▶ **Instructions to follow**
From the entries that follow, list every line in which the string "agent" appears.

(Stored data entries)

╔══

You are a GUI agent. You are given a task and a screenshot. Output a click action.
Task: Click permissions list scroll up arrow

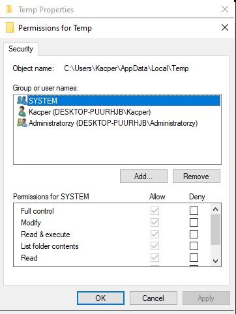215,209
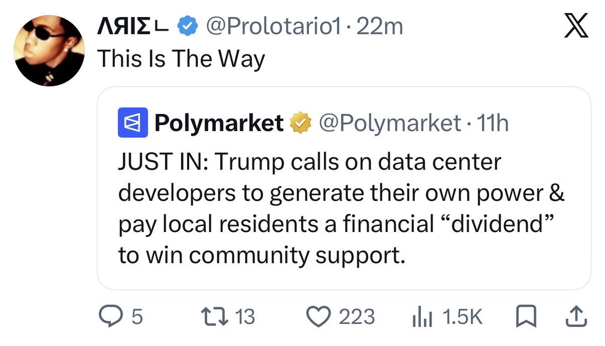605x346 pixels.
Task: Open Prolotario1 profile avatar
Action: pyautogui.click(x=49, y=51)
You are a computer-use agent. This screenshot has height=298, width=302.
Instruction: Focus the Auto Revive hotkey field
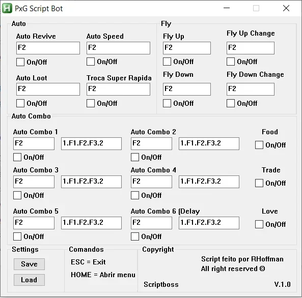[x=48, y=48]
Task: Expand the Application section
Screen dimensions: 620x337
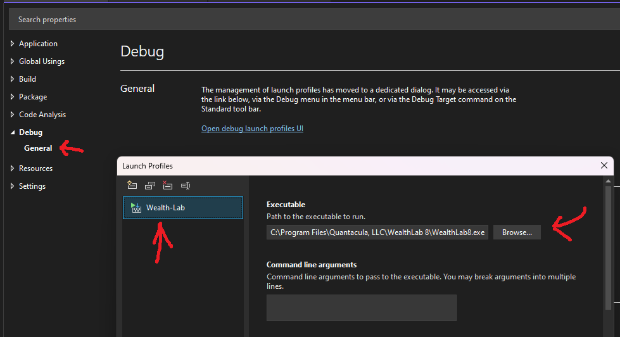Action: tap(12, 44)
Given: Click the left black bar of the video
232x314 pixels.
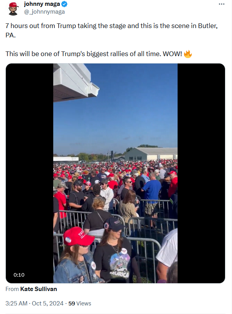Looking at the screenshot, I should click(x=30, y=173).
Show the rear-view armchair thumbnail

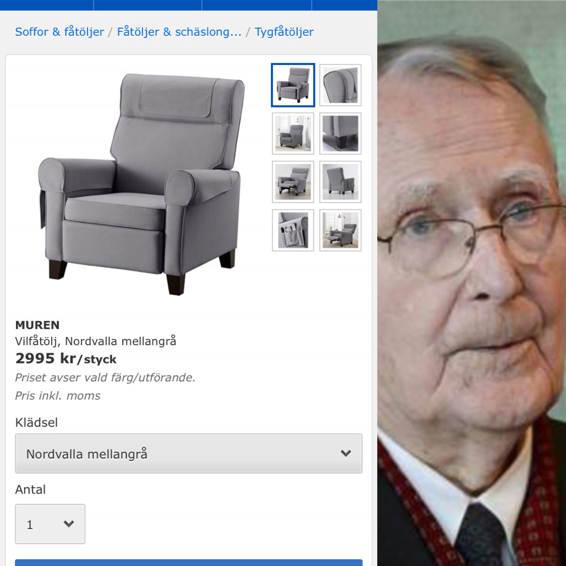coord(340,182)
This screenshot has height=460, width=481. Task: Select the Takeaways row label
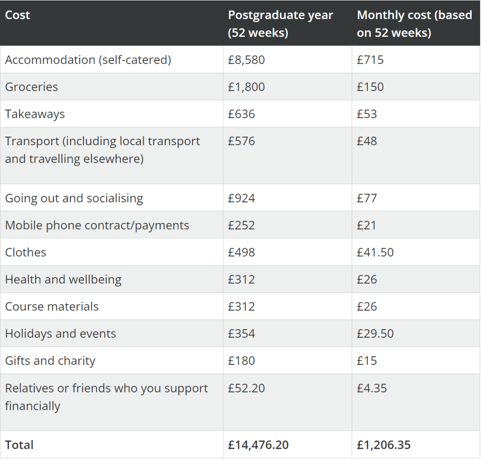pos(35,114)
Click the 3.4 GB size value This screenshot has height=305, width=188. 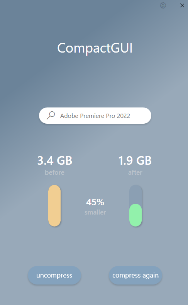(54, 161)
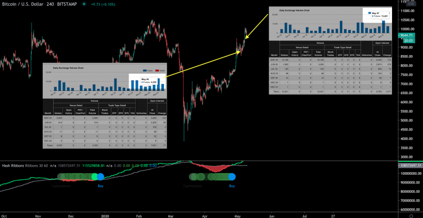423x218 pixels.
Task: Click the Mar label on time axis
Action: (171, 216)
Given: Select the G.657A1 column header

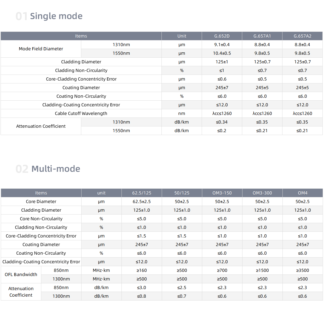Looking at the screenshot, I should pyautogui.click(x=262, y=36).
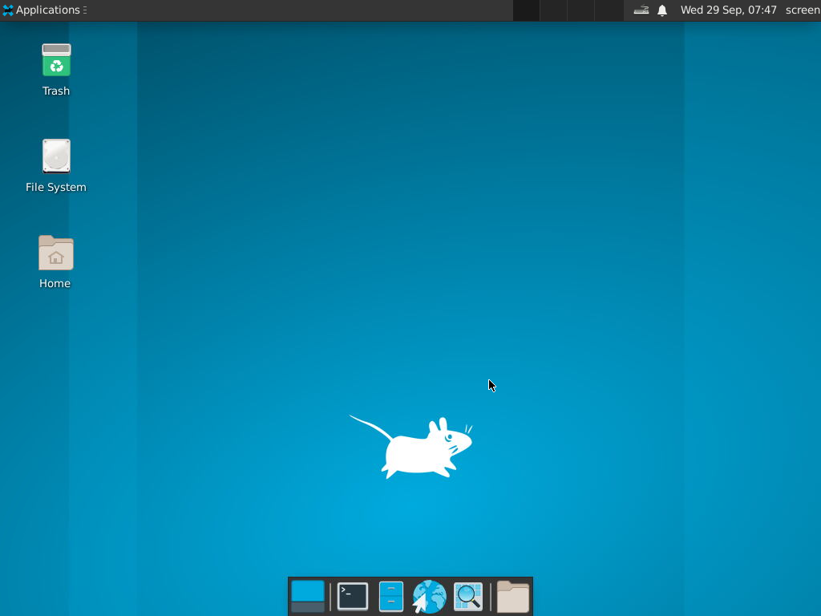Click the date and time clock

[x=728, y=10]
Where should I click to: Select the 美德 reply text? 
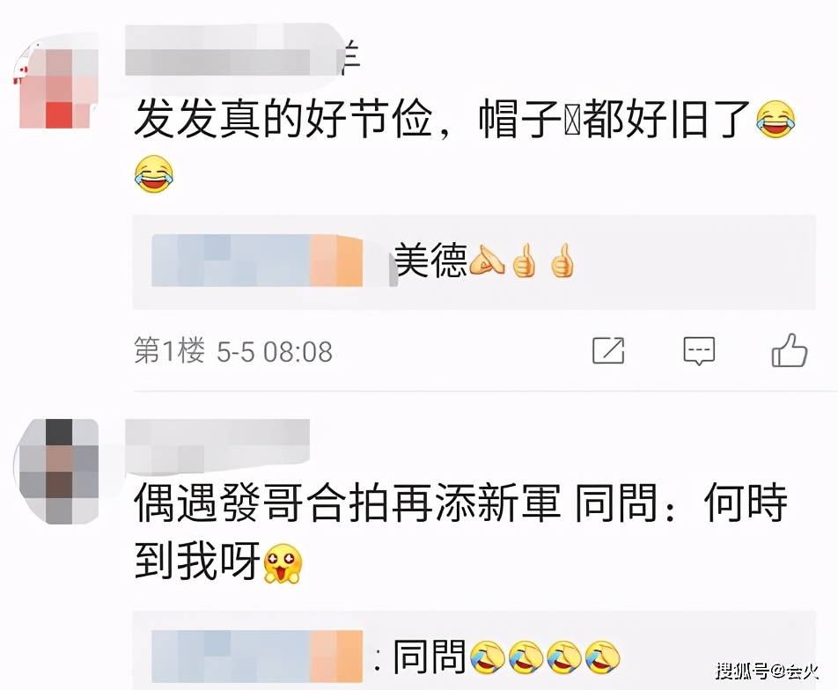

╚══

▶ **Answer below**
You are a GUI agent. You are given a task and a screenshot. Output a click action.
You are a computer-use agent. This screenshot has height=298, width=302.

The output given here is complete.